▶ OBJECTIVE: Could you give the rows in the stretch from the line containing "The width and height of the screenshot is (1057, 595)." through the line containing "will pyautogui.click(x=450, y=36)." again, changing "dropdown" to "drop-down" and leaving everything else as it is?
** Begin **
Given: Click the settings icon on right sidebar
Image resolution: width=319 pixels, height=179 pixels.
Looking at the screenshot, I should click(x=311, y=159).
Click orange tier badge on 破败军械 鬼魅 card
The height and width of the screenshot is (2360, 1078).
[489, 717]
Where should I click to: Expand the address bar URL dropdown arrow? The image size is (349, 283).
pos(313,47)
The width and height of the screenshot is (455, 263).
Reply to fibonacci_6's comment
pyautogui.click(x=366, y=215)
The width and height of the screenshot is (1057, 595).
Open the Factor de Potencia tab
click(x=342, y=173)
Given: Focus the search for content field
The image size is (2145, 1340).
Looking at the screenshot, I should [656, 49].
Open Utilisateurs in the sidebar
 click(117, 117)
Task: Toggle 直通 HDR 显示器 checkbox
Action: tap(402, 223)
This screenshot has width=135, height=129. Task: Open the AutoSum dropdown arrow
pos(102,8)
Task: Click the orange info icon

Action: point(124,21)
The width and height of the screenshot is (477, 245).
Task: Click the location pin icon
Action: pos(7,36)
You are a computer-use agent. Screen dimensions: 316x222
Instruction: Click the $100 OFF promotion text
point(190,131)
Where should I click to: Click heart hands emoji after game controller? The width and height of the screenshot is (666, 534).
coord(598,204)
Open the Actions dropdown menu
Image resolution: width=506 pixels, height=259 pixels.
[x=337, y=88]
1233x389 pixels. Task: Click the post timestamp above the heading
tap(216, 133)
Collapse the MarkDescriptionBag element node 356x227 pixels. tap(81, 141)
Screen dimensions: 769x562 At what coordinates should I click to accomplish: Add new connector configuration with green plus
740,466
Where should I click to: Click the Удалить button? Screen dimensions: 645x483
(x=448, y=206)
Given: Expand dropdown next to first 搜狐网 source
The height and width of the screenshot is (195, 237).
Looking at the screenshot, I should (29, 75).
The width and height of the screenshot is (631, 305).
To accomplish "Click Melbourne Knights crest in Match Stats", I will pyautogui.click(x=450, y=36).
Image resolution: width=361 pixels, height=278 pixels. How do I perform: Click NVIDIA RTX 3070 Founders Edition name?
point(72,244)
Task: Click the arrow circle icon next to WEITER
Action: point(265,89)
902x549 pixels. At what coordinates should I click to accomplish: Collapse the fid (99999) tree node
** End **
▶ REPLY TO THE TASK:
The width and height of the screenshot is (1057, 595).
Open the Factor de Potencia tab
click(x=342, y=173)
Given: Focus the search for content field
The image size is (2145, 1340).
Looking at the screenshot, I should [656, 49].
Open Utilisateurs in the sidebar
 click(117, 117)
Task: Toggle 直通 HDR 显示器 checkbox
Action: tap(402, 223)
This screenshot has width=135, height=129. Task: Open the AutoSum drop-down arrow
pos(102,8)
Task: Click the orange info icon

Action: point(124,21)
The width and height of the screenshot is (477, 245).
Task: Click the location pin icon
Action: pos(7,36)
You are a computer-use agent. Screen dimensions: 316x222
Instruction: Click the $100 OFF promotion text
point(190,131)
Where should I click to: Click heart hands emoji after game controller? The width and height of the screenshot is (666, 534).
coord(598,204)
Open the Actions drop-down menu
Image resolution: width=506 pixels, height=259 pixels.
[x=337, y=88]
1233x389 pixels. Task: Click the post timestamp above the heading
tap(216, 133)
Collapse the MarkDescriptionBag element node 356x227 pixels. tap(81, 141)
Screen dimensions: 769x562 At what coordinates should I click to accomplish: Add new connector configuration with green plus
740,466
Where should I click to: Click the Удалить button? Screen dimensions: 645x483
(x=448, y=206)
Given: Expand drop-down next to first 搜狐网 source
The height and width of the screenshot is (195, 237).
Looking at the screenshot, I should (29, 75).
The width and height of the screenshot is (631, 305).
To accomplish "Click Melbourne Knights crest in Match Stats", I will pyautogui.click(x=450, y=36).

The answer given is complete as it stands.